The classloader references are shown in the stack trace, do you have any insights on what's happening and whether this can be manually patched?

catrider commented 2 years ago

@dannycranmer I'm running into the same issue. I have a Flink job with a single task running in Kubernetes: 2 jobmanagers (for HA) and 3 task managers. If I kill the leader jobmanager and let it restart, I start to see the UnsupportedCallbackException.

(Required actions)
(a) Do these statements agree with the passage? (i) The Flink job runs in Kubernetes with two jobmanagers and three task managers. (ii) The exception starts after a task manager is killed. (iii) The Flink job has more than one task. Answer yes or no for each, and quote the deciding words.
(b) Print the part of the passage from "The classloader references" to "see the UnsupportedCallbackException.".

(Provided data)
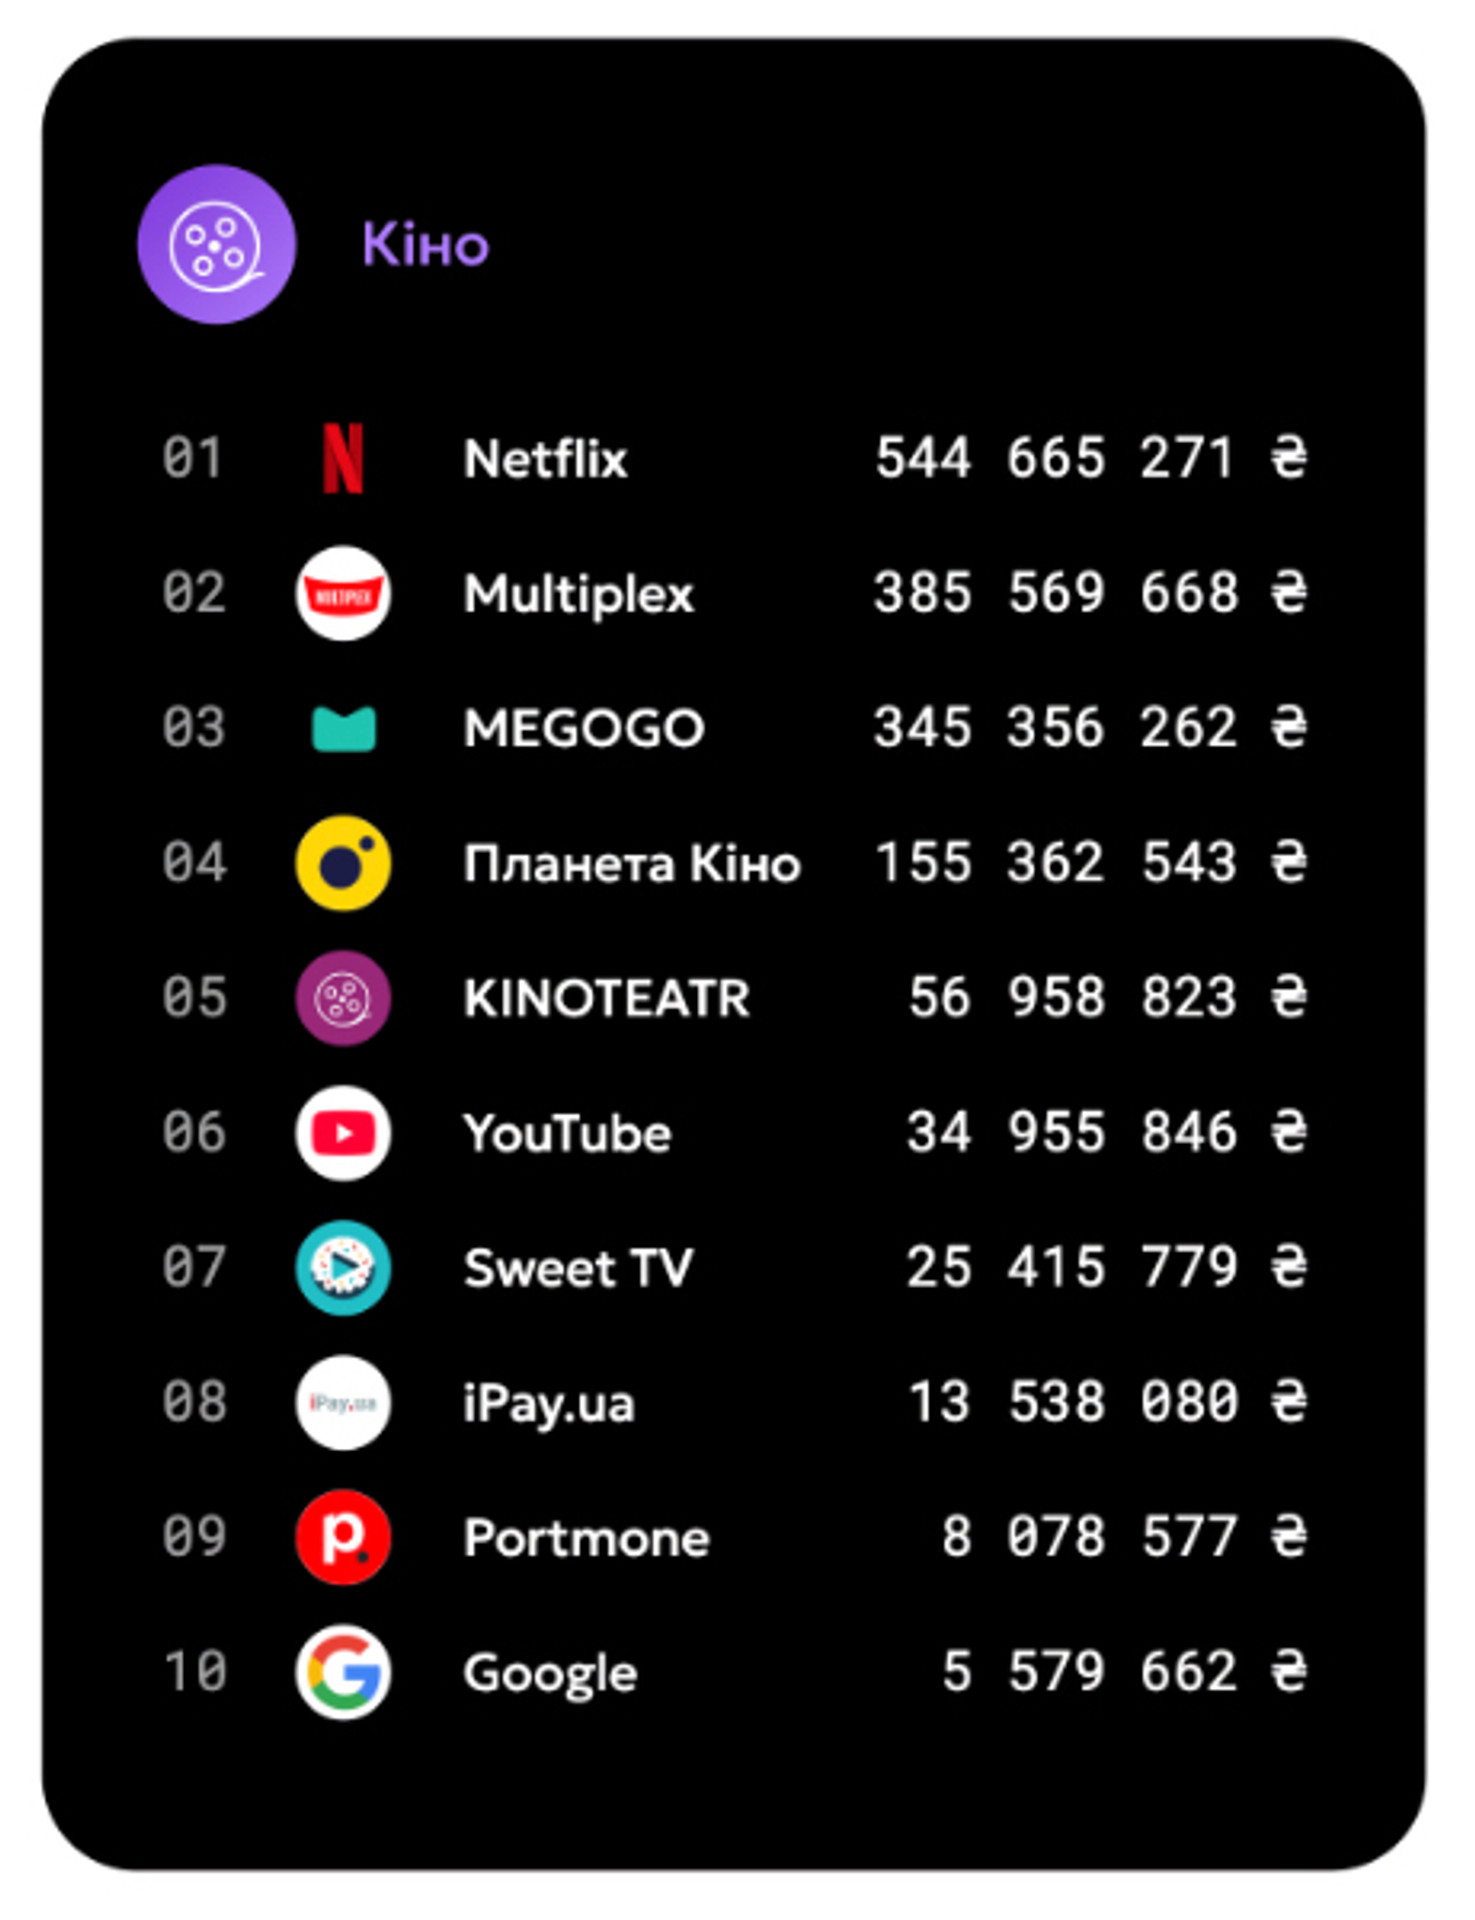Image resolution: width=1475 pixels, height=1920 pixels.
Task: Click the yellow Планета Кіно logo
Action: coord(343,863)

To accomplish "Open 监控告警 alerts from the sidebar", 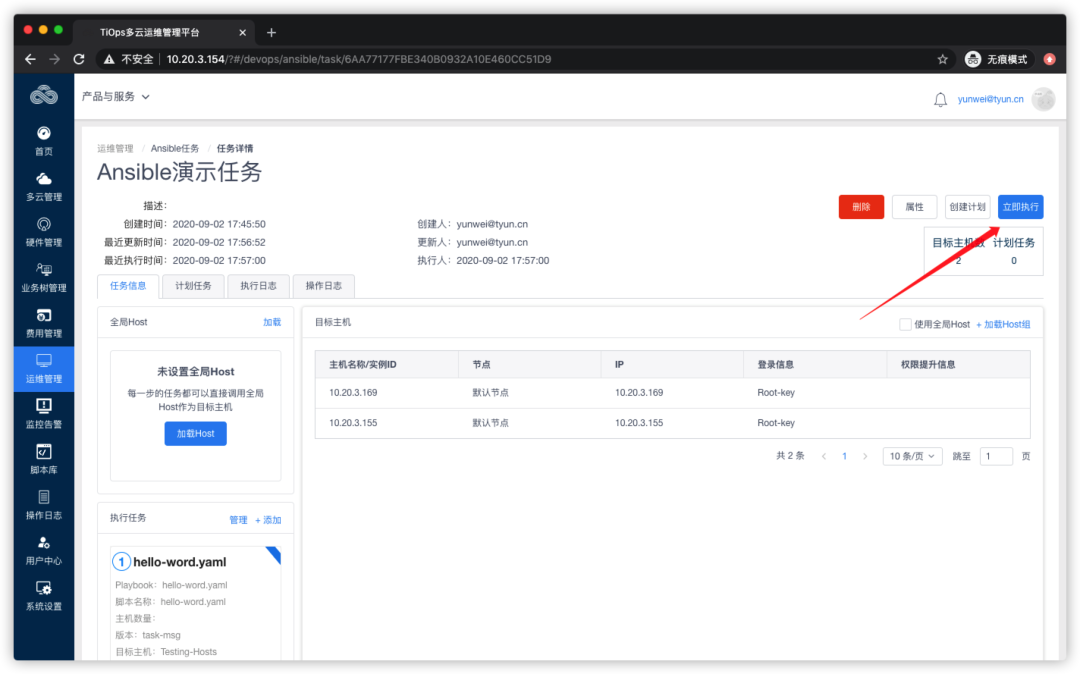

(Solutions to the exercise)
(a)
(i) Yes: "2 jobmanagers (for HA) and 3 task managers"
(ii) No: "If I kill the leader jobmanager and let it restart"
(iii) No: "I have a Flink job with a single task"

(b)
The classloader references are shown in the stack trace, do you have any insights on what's happening and whether this can be manually patched?

catrider commented 2 years ago

@dannycranmer I'm running into the same issue. I have a Flink job with a single task running in Kubernetes: 2 jobmanagers (for HA) and 3 task managers. If I kill the leader jobmanager and let it restart, I start to see the UnsupportedCallbackException.